● **Selected passage**:
Chocolate vs Candy Melts – How to Melt, Color & Thin Chocolate & Candy Melts


Hello and welcome to My Cupcake Addiction’s
Chocolate and Candy Melt Tutorial where I’m going to be showing you a little bit more
about how to work with your candy melts and also with your chocolate. I get so many questions,
particularly on my cakepop videos from you guys wondering how I get the consistency of
my candy melts and my chocolate so perfect for dipping every time. Today I’m going to
be sharing with you some of my secrets and helping you guys to achieve the same consistencies
at home. So I’m going to work with a few different
brands and a few different options today because different people will be able to find different
things and different brands in different countries. So I’ve got a couple of options. I know that
Wilton candy melts. These guys are the most commonly available cake pop dipping sauce
in the USA and they’re becoming more and more available in other parts of the world. I know
in Australia, we can buy them at Spotlight, we can buy them at all cake decorating shops
and a few of those home ware shops that you see around.
In the US, Michaels sells them, they’re sold at a lot of different craft stores. Basically
these come in a ton of different colors, depending on where you are though, cost is going to
vary. I pick these up in America for 2.99 dollars but I know in Australia they range
in price for 8.99 to 12.99. So for us Aussies, it’s not always the most cost-effective choice
but if you’re in the US, I definitely recommend these ones.
We also have another brand in Australia called Merckens. Now I slightly prefer to work with
these ones only because they’re a little bit better in their initial consistency and I
think you get a little bit more in a bag. So for me, they’re a little bit better in
value, which I’m always looking for when I’m paying 8 to 12 dollars for a bag.

● **Tasks to complete**:
1. Shorten the paragraph of the candy melt tutorial that begins "We also have another brand in Australia" while keeping its main facts.
2. How much did the speaker pay for Wilton candy melts in America, according to the candy melt tutorial?
3. Continue the candy melt tutorial from its final sentence.
The listing that follows has no connection to the candy melt tutorial.

● **Information supplied**:
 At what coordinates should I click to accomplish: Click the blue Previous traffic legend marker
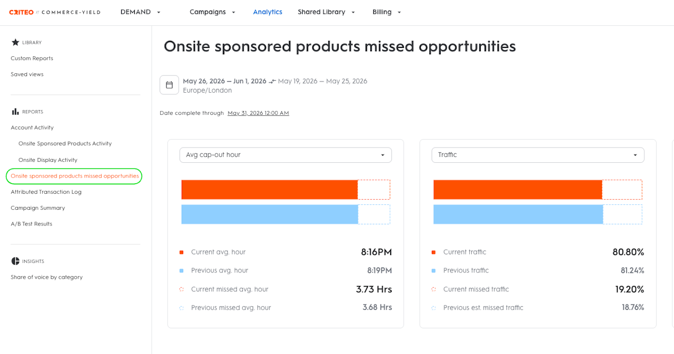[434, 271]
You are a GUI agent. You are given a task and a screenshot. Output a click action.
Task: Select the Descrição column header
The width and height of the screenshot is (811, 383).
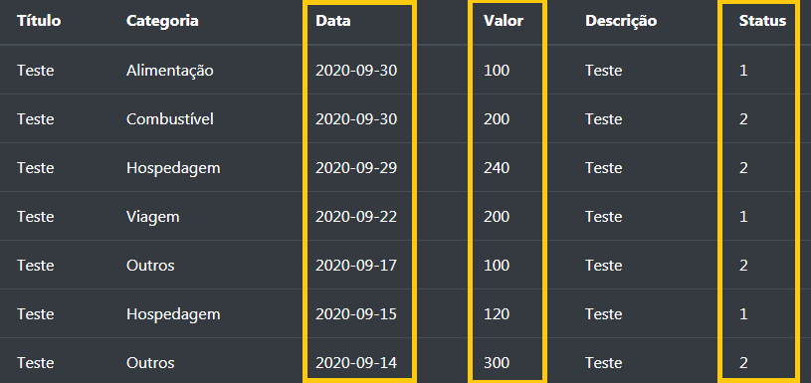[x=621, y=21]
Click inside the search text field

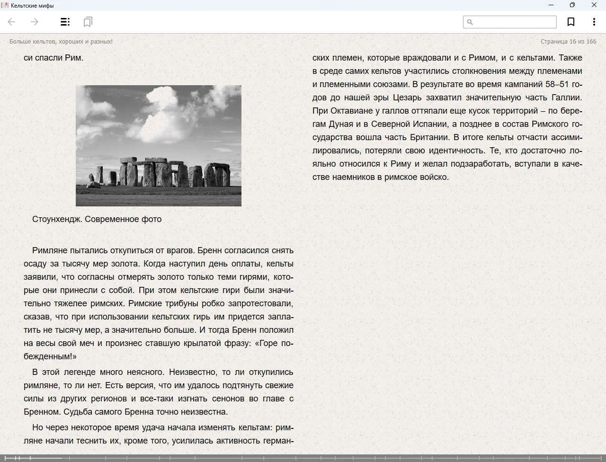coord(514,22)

● **Results in order**:
1. Merckens is another brand sold in Australia. The speaker slightly prefers working with it because its initial consistency is a little better and a bag seems to hold a bit more, which makes it better value at 8 to 12 dollars a bag.

2. 2.99 dollars.

3.
I love and I use this for most of my pale colors, I love just taking white chocolate
and actually coloring it myself. The reason that I do this is because those candy melts,
they’ve got kind of like waxy stabilizes in them. That’s the reason they don’t always
melt down super thin and super beautiful for dipping your cakepops. White chocolate on
the other hand is quite thin and quite fluid and for me, it tastes a little bit better.
I just prefer the taste of it. The brand I prefer to use in Australia and they’re for
me are absolutely foolproof are the Nestle white chocolate cooking melts. I use them
all the time. They’re about 3 dollars a bag and they’re really widely available in Coles
and Woolworths and all of our main supermarkets. Over here in the US, I’ve been experimenting
with a few different brands of white chocolate and I’ve come across a couple that I tried
out. I used Nestle white Morsels and these were my favorite so these are the ones that
I will recommend for you guys to buy if you want to color your own white chocolate or
if you want to use just plain white chocolate as dipping because you’re such not such a
fan of the flavor of the candy melts. They melt down really really nicely straight away
with actually no additional additives. The Ghirardelli, I found… Because they are
chocolate chips and they’re designed to hold their own shape, if you bake them in a cookie,
you put them to the oven, they get up to a 180 degrees or 350 degrees Fahrenheit, and
when you bring them out, they still look like chocolate chips because they’re designed not
to melt so they’ll give you a little bit of grief on the melting stove and you will need
to add a little bit of shortening to bring them down to a proper melt able and dippable
consistency. The Ghirardelli white chocolate blocks on
the other hand, and this is a baking chocolate…Results were good but they weren’t as good. So they
melted down absolutely beautifully but it took a long time to set and this can often
be the case with block chocolates. So be careful if you are going to melt down blocks because
sometimes a block of chocolate, depending on the quality of it, is going to require
tempering to bring it back to form and allow it to properly set. And if you’re not familiar
with working with chocolate, tempering can be a bit of a nightmare so I recommend more
going with the melts and the chips, and obviously you’ve got my brand choices there for your
different places but you might have to do a bit of experimenting if you don’t have any
of these brands accessible to you. So coloring options for your white chocolate,
we never ever ever, and I will stress never color your white chocolate using liquid colors.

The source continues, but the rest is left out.